Pandemi dönemi sonrası dünyada enerji fiyatlarının ortalama 6-7 kat artmasının hayatı pahalılaştıracağı, enflasyonu artıracağı kaçınılmazdı ve öyle de oldu. Küresel bu dalgaya, dolar üzerinden yürütülen operasyon da eklenince pahalılığı biz daha da derin yaşadık.
Ancak bizde, bunlara paralel ve kriz tellallarını sevindiren bambaşka bir şey daha yaşandı: "Fahiş fiyat artışı."
Özellikle gıda ürünlerindeki bu fiyat artışları doğal değildi ve 5 büyük market zinciriyle yakından ilişkiliydi. Mesele kısa sürede hızla büyüdü ve Başkan Erdoğan'ın bile gündemine geldi.

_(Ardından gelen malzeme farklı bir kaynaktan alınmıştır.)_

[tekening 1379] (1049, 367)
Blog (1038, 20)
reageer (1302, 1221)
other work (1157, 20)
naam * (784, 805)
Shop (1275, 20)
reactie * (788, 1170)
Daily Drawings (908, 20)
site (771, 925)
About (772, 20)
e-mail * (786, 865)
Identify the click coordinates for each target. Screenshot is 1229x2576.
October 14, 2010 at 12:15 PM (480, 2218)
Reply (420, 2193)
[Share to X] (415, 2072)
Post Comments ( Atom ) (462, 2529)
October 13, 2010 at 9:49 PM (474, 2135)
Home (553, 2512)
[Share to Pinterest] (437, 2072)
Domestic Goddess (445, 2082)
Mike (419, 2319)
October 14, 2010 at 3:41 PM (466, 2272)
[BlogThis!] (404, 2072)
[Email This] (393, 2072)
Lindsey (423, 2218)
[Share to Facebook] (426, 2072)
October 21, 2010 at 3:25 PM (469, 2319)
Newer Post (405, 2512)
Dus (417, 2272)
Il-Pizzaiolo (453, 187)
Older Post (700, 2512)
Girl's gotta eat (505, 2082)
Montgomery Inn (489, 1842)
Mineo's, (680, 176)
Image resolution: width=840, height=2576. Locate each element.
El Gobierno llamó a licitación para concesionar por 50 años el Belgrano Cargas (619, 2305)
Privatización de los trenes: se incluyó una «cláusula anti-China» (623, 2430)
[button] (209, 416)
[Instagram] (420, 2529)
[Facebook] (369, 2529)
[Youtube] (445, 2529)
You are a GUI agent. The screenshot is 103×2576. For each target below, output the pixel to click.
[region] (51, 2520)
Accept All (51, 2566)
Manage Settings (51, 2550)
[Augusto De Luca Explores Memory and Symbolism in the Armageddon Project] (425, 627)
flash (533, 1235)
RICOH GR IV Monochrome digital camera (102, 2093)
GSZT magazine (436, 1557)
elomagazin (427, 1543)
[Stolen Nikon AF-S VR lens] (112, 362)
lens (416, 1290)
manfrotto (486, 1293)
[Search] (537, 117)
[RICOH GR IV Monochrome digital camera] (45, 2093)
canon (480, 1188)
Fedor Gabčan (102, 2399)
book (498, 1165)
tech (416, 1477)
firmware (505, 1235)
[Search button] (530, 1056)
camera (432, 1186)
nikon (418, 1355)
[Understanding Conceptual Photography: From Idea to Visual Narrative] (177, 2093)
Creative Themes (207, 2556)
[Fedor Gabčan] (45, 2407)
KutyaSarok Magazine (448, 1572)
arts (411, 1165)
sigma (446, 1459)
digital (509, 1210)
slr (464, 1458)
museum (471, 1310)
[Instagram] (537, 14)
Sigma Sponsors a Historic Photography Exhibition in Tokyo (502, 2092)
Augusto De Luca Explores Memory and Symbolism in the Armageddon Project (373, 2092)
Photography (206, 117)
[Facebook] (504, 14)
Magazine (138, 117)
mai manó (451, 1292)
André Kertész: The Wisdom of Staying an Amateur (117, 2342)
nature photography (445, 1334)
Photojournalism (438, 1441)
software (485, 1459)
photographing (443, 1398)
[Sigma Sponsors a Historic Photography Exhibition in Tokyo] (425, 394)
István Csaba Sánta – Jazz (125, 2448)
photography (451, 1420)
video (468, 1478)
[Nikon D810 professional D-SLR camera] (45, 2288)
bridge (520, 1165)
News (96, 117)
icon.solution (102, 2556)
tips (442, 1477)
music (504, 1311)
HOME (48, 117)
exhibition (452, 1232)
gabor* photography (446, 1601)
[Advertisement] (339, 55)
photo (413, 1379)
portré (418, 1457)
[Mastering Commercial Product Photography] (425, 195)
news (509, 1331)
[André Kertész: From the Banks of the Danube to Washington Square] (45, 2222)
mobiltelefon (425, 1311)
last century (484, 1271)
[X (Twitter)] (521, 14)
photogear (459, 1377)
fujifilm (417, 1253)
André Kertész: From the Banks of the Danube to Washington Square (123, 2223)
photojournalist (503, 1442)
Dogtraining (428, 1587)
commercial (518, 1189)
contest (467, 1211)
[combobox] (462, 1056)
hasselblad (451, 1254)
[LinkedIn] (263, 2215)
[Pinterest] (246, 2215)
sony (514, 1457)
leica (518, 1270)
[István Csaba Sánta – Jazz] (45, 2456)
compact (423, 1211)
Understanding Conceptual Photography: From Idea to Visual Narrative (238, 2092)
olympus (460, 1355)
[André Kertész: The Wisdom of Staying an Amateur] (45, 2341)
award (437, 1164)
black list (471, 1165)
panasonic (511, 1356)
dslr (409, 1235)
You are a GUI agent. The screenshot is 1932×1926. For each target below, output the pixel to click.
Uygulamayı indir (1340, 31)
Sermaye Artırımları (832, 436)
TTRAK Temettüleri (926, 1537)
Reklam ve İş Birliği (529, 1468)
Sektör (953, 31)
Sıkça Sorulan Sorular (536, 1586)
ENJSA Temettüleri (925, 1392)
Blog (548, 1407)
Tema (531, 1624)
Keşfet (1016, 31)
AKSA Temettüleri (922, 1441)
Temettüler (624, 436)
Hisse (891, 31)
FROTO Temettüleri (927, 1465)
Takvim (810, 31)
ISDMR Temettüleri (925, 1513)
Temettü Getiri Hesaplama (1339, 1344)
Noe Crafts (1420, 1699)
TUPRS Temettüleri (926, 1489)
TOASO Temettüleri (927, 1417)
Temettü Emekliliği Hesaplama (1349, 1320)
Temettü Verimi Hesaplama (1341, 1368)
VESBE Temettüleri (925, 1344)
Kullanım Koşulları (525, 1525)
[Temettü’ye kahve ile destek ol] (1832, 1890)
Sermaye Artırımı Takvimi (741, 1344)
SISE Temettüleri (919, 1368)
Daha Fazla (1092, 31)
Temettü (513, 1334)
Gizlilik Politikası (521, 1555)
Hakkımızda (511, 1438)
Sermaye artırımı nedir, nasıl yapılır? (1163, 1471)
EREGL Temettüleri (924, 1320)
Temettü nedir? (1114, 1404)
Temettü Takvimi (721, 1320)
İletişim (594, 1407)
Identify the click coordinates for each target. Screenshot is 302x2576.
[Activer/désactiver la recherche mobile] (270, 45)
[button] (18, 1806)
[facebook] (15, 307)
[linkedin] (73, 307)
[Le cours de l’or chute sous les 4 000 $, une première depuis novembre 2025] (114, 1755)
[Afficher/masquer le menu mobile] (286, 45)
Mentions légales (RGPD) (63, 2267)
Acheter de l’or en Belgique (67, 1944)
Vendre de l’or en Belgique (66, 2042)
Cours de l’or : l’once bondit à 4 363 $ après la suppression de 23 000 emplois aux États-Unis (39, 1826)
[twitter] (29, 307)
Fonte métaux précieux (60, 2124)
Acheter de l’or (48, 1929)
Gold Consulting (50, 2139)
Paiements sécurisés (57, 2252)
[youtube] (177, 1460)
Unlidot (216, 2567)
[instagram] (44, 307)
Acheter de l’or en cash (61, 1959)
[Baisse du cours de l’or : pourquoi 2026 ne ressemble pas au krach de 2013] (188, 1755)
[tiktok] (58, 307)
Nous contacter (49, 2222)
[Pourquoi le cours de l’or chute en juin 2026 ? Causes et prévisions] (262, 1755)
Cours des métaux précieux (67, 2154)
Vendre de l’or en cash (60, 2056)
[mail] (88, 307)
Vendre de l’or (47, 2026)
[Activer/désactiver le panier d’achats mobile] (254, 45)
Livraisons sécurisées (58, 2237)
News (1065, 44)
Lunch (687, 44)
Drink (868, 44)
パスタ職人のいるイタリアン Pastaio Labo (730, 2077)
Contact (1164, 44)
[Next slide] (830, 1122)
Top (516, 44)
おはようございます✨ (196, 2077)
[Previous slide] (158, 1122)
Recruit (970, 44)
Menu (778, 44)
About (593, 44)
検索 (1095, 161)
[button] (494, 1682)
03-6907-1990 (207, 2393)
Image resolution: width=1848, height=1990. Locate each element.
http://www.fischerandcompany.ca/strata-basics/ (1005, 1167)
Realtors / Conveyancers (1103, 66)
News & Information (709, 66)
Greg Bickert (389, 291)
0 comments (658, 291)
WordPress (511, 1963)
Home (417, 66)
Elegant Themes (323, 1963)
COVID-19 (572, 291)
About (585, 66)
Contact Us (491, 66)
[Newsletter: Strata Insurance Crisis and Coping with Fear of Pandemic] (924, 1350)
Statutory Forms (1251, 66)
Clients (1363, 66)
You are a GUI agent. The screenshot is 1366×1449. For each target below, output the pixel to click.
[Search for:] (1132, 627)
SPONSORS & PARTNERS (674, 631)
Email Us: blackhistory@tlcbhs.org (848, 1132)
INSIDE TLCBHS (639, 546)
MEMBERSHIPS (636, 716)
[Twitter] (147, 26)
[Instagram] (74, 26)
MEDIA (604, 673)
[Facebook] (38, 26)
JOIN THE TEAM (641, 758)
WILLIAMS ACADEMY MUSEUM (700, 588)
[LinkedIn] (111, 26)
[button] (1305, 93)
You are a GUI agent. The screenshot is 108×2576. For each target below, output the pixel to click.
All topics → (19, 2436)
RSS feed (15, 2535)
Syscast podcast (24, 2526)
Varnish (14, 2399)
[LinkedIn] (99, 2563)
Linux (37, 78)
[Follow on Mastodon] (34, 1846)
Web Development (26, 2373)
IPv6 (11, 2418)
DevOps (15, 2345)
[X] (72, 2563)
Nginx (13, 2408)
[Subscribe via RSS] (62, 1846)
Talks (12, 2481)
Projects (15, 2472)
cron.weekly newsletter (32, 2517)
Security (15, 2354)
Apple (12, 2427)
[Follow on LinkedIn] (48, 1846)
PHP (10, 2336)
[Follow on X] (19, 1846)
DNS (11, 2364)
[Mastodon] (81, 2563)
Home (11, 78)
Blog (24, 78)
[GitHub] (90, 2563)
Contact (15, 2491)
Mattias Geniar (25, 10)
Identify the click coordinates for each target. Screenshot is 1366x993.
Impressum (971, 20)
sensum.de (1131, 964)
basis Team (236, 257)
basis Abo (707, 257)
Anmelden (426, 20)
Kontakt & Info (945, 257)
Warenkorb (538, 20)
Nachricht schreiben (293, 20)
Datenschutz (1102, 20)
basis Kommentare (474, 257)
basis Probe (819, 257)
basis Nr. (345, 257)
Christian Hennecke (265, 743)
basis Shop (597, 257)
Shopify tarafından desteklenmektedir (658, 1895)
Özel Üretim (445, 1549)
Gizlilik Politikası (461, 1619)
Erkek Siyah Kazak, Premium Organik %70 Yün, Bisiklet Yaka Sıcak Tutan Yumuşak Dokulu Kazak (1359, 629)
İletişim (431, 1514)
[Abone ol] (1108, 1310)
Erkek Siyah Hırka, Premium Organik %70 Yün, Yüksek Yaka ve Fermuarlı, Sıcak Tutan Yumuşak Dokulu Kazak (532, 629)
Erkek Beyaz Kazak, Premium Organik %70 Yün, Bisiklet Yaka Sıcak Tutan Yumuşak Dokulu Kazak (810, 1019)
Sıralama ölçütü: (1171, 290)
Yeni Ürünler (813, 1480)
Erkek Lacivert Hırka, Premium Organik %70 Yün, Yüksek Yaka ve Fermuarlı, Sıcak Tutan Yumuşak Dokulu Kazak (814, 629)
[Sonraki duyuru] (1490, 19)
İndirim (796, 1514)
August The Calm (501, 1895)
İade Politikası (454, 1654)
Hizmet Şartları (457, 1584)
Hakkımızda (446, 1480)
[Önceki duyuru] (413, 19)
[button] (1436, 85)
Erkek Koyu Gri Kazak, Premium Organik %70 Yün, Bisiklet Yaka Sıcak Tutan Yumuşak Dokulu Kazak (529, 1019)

O günlerde Başkan Erdoğan aynen şöyle diyordu:
"Bu beş tane zincir marketin topladığı ürünle piyasalar altüst oluyor. Bu konuda kısmen özellikle bu zincir marketlerin sınırsız uygulamaları var. Bu sınırsız uygulamalar karşısında biz de Ticaret Bakanlığı olarak bunların üzerine üzerine gideceğiz."
Gidildi de... Her birine 2 milyon lirayı aşkın para cezası verildi. Ancak umursamadılar ki fahiş fiyat meselesi hâlâ devam ediyor. Dahası aralarında nasıl bir tekel oluşturup ortak hareket ettiklerini de Sabah Gazetesi belgeleriyle ortaya koydu. Buna rağmen umursamadılar. Anlaşılan başka tedbirler almak, bunu da Market ve Hal Yasası'nı çıkartarak güçlendirmek gerekiyor.
Bu tablo bana 2018 seçimleri öncesi soğan-patates üzerinden yürütülen siyaseti hatırlattı. Ne hikmetse, her seçim öncesi o güne kadar pek sorun olmayan bazı şeyler bir anda devasa bir soruna dönüştürülüyor.
Bugün marketlerin yaptığının da bundan farkı yok. Müthiş bir fiyat artışı var ve bunlar durdurulamıyor.
Peki, bunun nedeni sadece kâr hırsı mı?
Ne marketlerin aşırı fiyatlarının ne de CHP destekçisi Sözcü gibi gazetelerin fiyat artışlarını manşete taşıyıp, "Bir salatalık 3.5 TL" demelerinin kâr hırsıyla veya pahalılık karşısında "duyarlı" gazetecilikle bir ilgisi yok. Bu seçim eksenli bir algı operasyonu... İşin medya boyutu bir yana, burada ekonominin doğal akışına ters davranan marketler veya toptancılar asıl oyuncu ve onlara daha dikkatle bakmak gerekiyor. İstanbul sermayesi denilen ithal ikameci burjuvazinin geçmişte seçilmiş iktidarlara, bugün de AK Parti iktidarına nasıl baktıkları biliniyor. Gezicilere bile kucak açan bir burjuva sınıfı var. Şimdi bunların yanında içlerine almadıkları ama yanlarında tuttukları bir grup "endişeli muhafazakâr" işadamını da görüyoruz. CHP Genel Başkanı Kemal Kılıçdaroğlu ile yatlarda buluşan o muhafazakâr işadamlarının sahibi olduğu market zincirleri de bu süreçte ciddi rol oynuyor.
Onlar fiyatları yükselttikçe umudunu ekonomik krizlere bağlayan muhalefet partileri de sevinç çığlığı atıyor. Geldiğimiz noktayı Sabah'ın yeni Ekonomi Müdürü Sevgili Dilek Güngör'ün şu tespiti özetliyor:
"Belli ki, zincir marketler zincirlerini kırdı!
Devlete bile kafa tutabilen kapitalist çetelere dönüştü.
O halde devletin sıcak nefesini de yakında enselerinde hissederler!"
Sahi marketlerin bu direncinin tek nedeni kâr hırsı mı?
Merakla bekliyorum, acaba kim çıkıp, "Mesele kâr değil arkadaş, sen hâlâ anlamadın mı?" diyecek?